Copy the items word for word, from the line containing "You are a GUI" through the end of the items, and leave out any pictures.
┌─ Records for this exercise
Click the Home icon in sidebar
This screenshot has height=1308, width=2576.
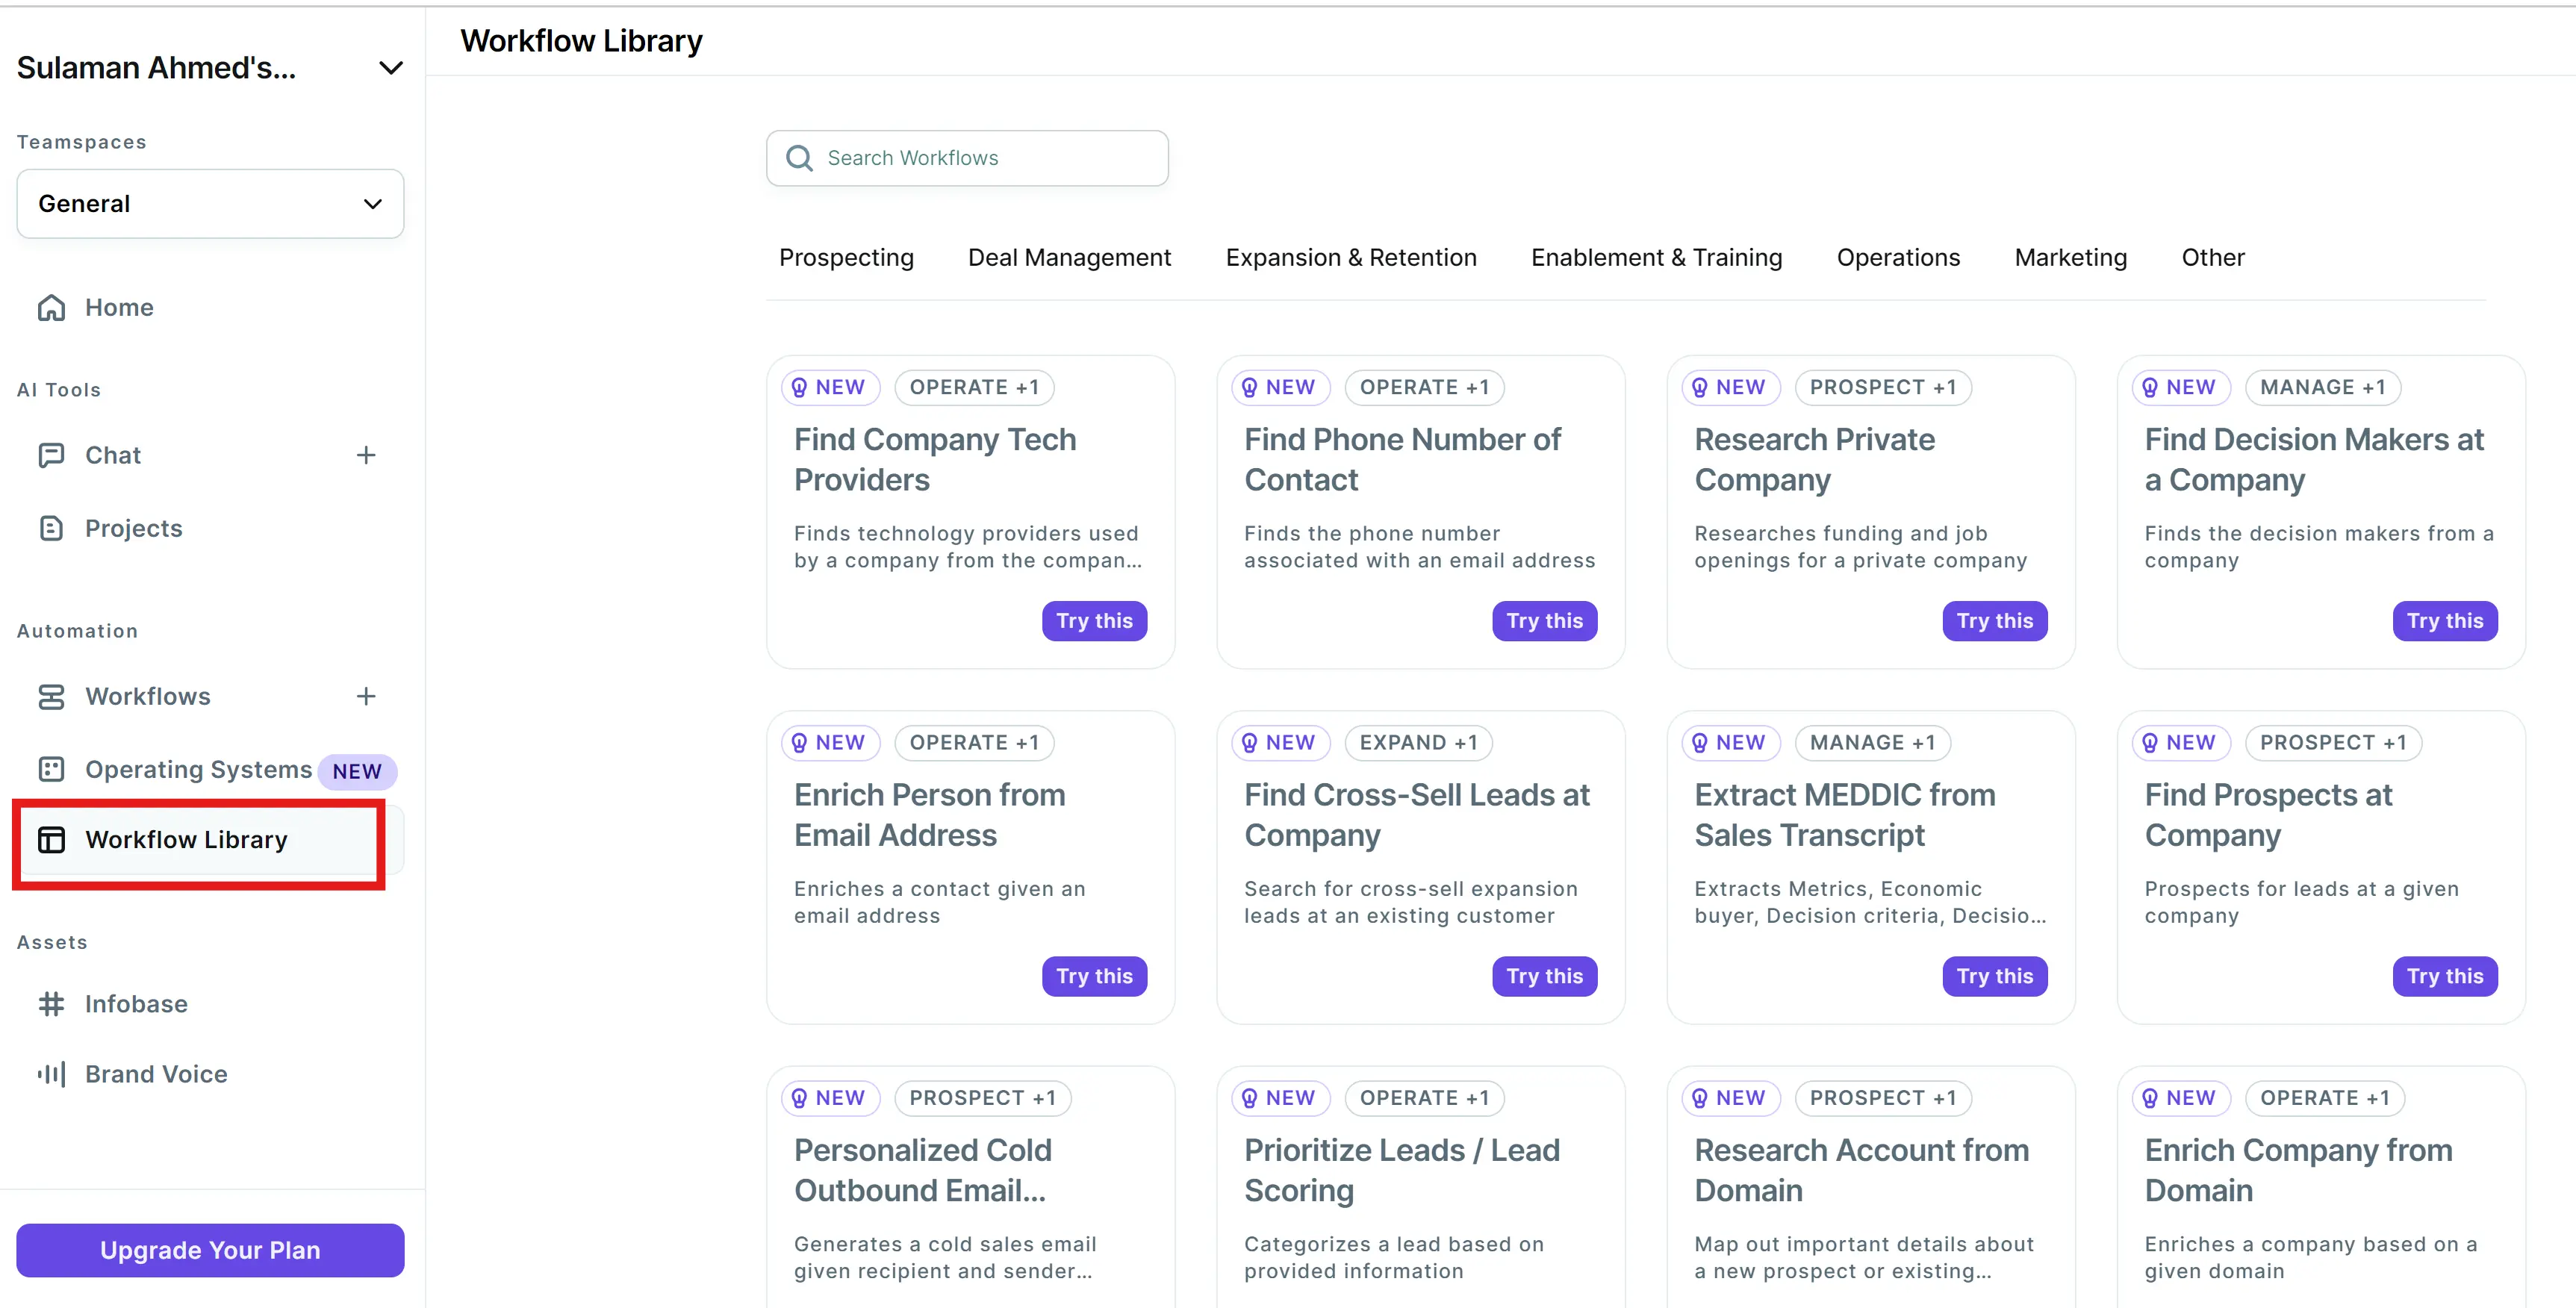pyautogui.click(x=51, y=308)
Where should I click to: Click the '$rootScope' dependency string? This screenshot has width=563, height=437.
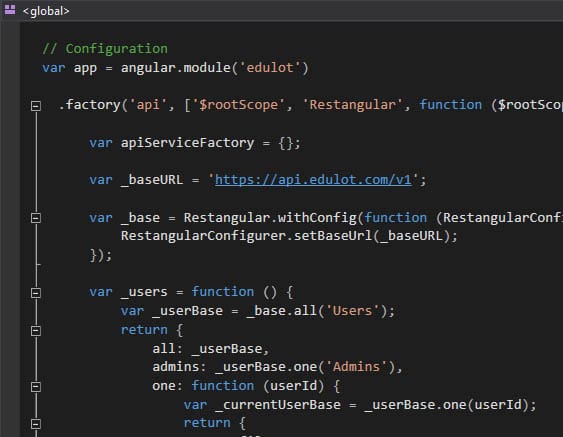(239, 105)
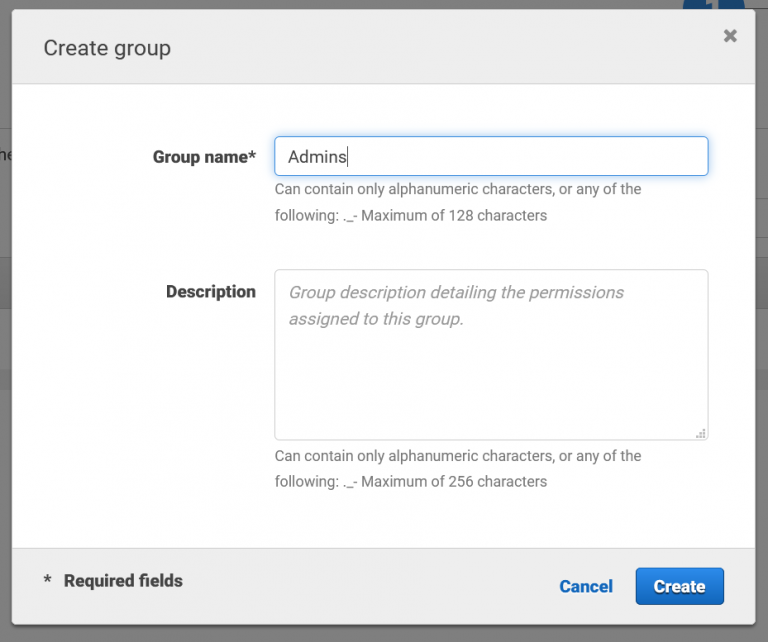Click the Create button
Viewport: 768px width, 642px height.
click(679, 587)
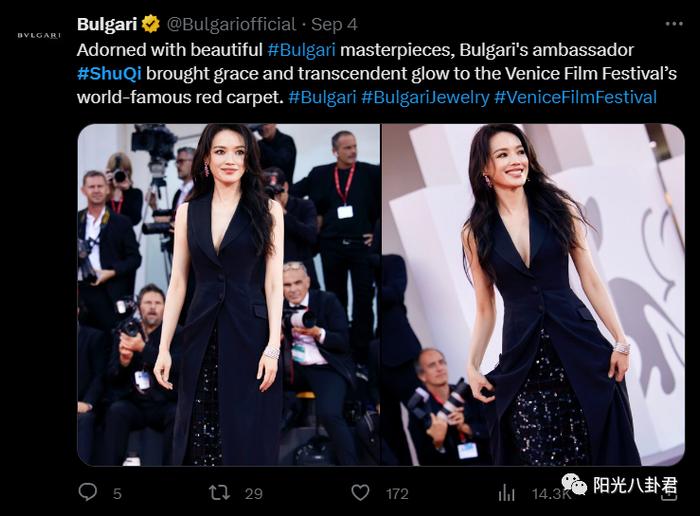Open the Bulgari account name
The height and width of the screenshot is (516, 700).
[107, 24]
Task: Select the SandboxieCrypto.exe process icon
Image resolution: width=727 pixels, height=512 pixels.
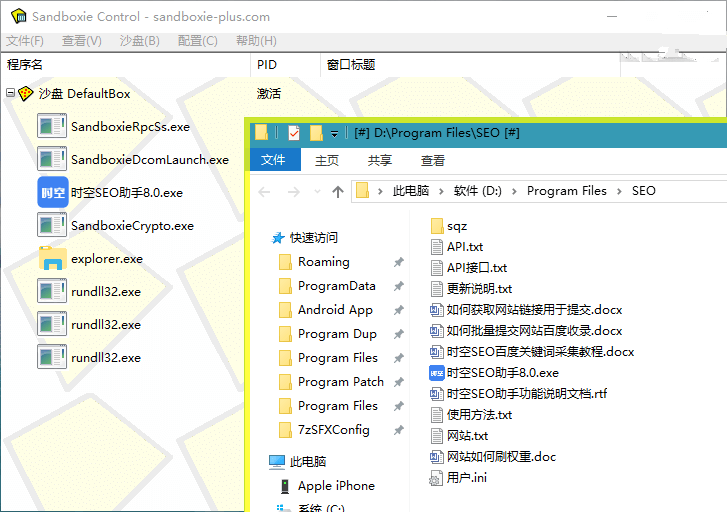Action: point(51,226)
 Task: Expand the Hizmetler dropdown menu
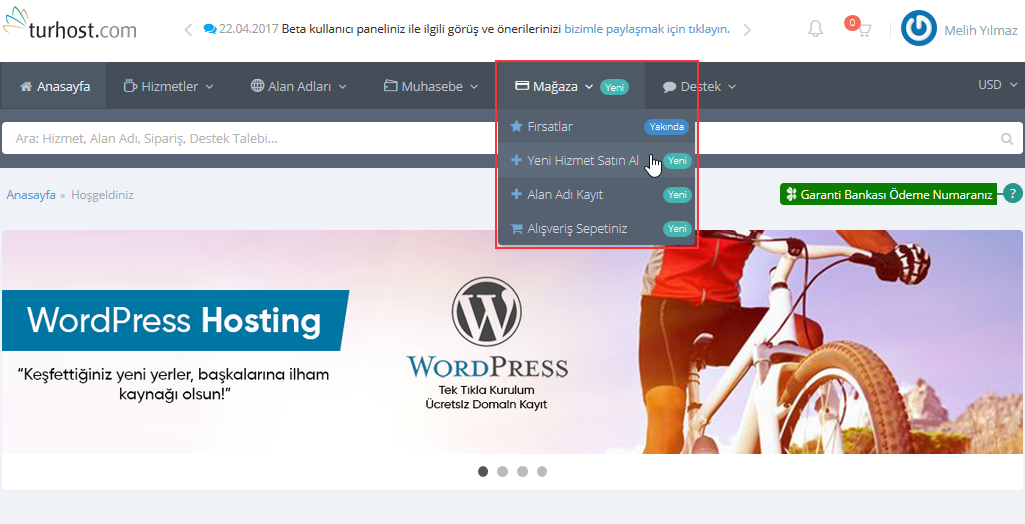(x=168, y=87)
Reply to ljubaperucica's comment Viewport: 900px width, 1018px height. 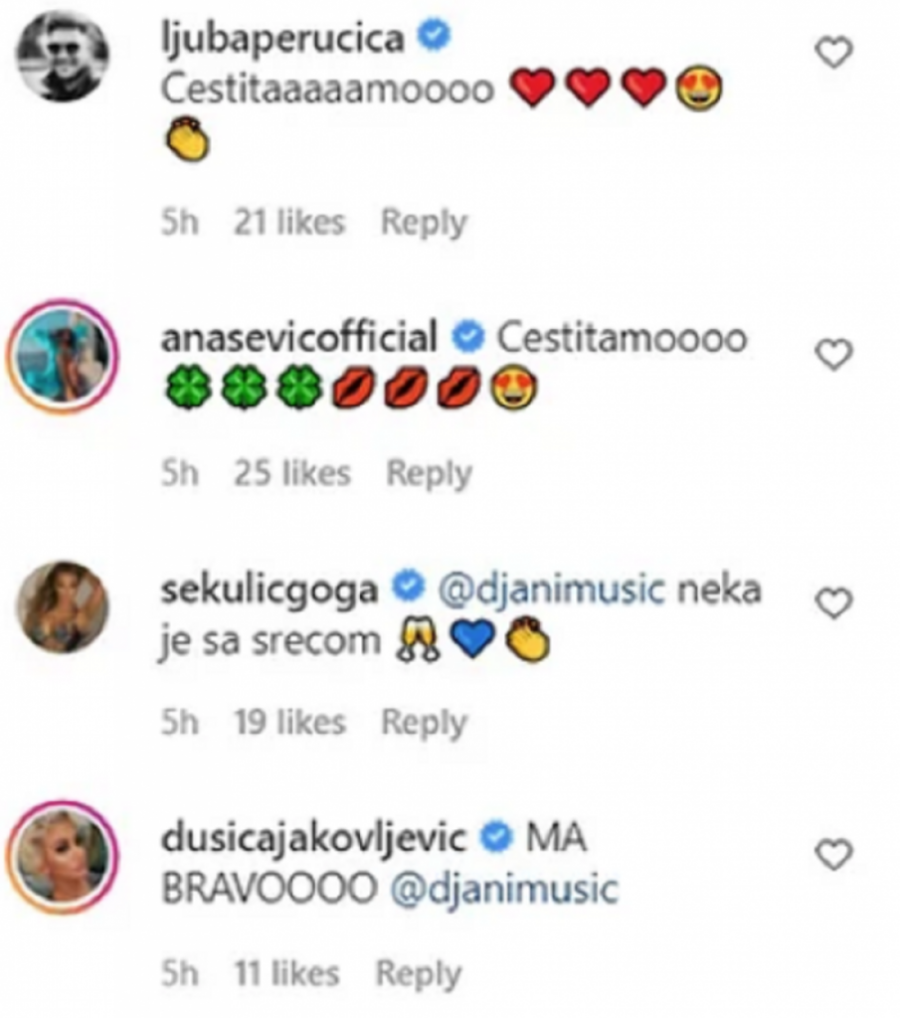click(423, 223)
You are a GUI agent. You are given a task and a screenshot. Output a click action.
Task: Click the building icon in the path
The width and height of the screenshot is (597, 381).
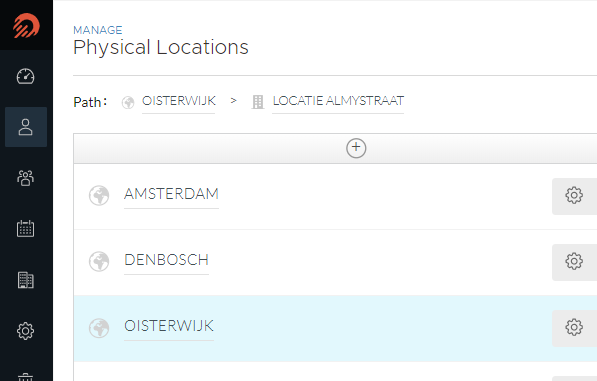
└─
Answer to this exercise =
You are a GUI agent. You are given a task and a screenshot. Output a click action.
Task: Click the building icon in the path
The width and height of the screenshot is (597, 381).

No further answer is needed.